- - Wednesday, February 15, 2012


President asks for lifting of arms embargo

MOGADISHU — Somalia’s president asked the U.N. Wednesday to lift the arms embargo against his country, saying the recent merger between al Qaeda and al-Shabab has made the dropping of the arms ban necessary.

Thousands of Somalis marched through the capital during an anti-militant protest attended by President Sheikh Sharif Sheikh Ahmed. Many of the demonstrators were shouting and angry as they protested the al Qaeda merger.

One protester’s poster read: “Let us be united to fight our enemy al Qaeda.”

The Somali militant group al-Shabab has long had close links with al Qaeda, but the two announced an official merger last week.

“To say the arms embargo cannot be lifted now is unfair,” Mr. Ahmed said. “Our army is working under difficult conditions because of economic problems and a lack of arms.”

The U.N. imposed an arms embargo on Somalia in 1992, one year after warlords toppled dictator Mohamed Siad Barre.
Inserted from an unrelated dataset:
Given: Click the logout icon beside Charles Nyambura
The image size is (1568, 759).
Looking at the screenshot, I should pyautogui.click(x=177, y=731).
The warlords then turned on each other, sinking the poverty-stricken nation of 7 million people into chaos.

Ahmed’s call for the lifting of the arms embargo comes one week before a high-level meeting on Somalia to be attended by world leaders in London.

The Somali army currently is armed by international donors.


Police fire tear gas at opposition protest

DAKAR — Protesters defied a government ban Wednesday and made their way to a square just blocks from the presidential palace, the closest the opposition movement has come to the seat of power in two weeks of demonstrations ahead of next week’s election.

Senegalese police wearing helmets and fiberglass shields fired volleys of tear gas. The demonstrators dispersed, running into shops and across the dry lawn of the Place de l’Independance.

The country’s opposition had vowed to march on the palace in protest over 85-year-old President Abdoulaye Wade’s bid for a third term in the Feb. 26 ballot.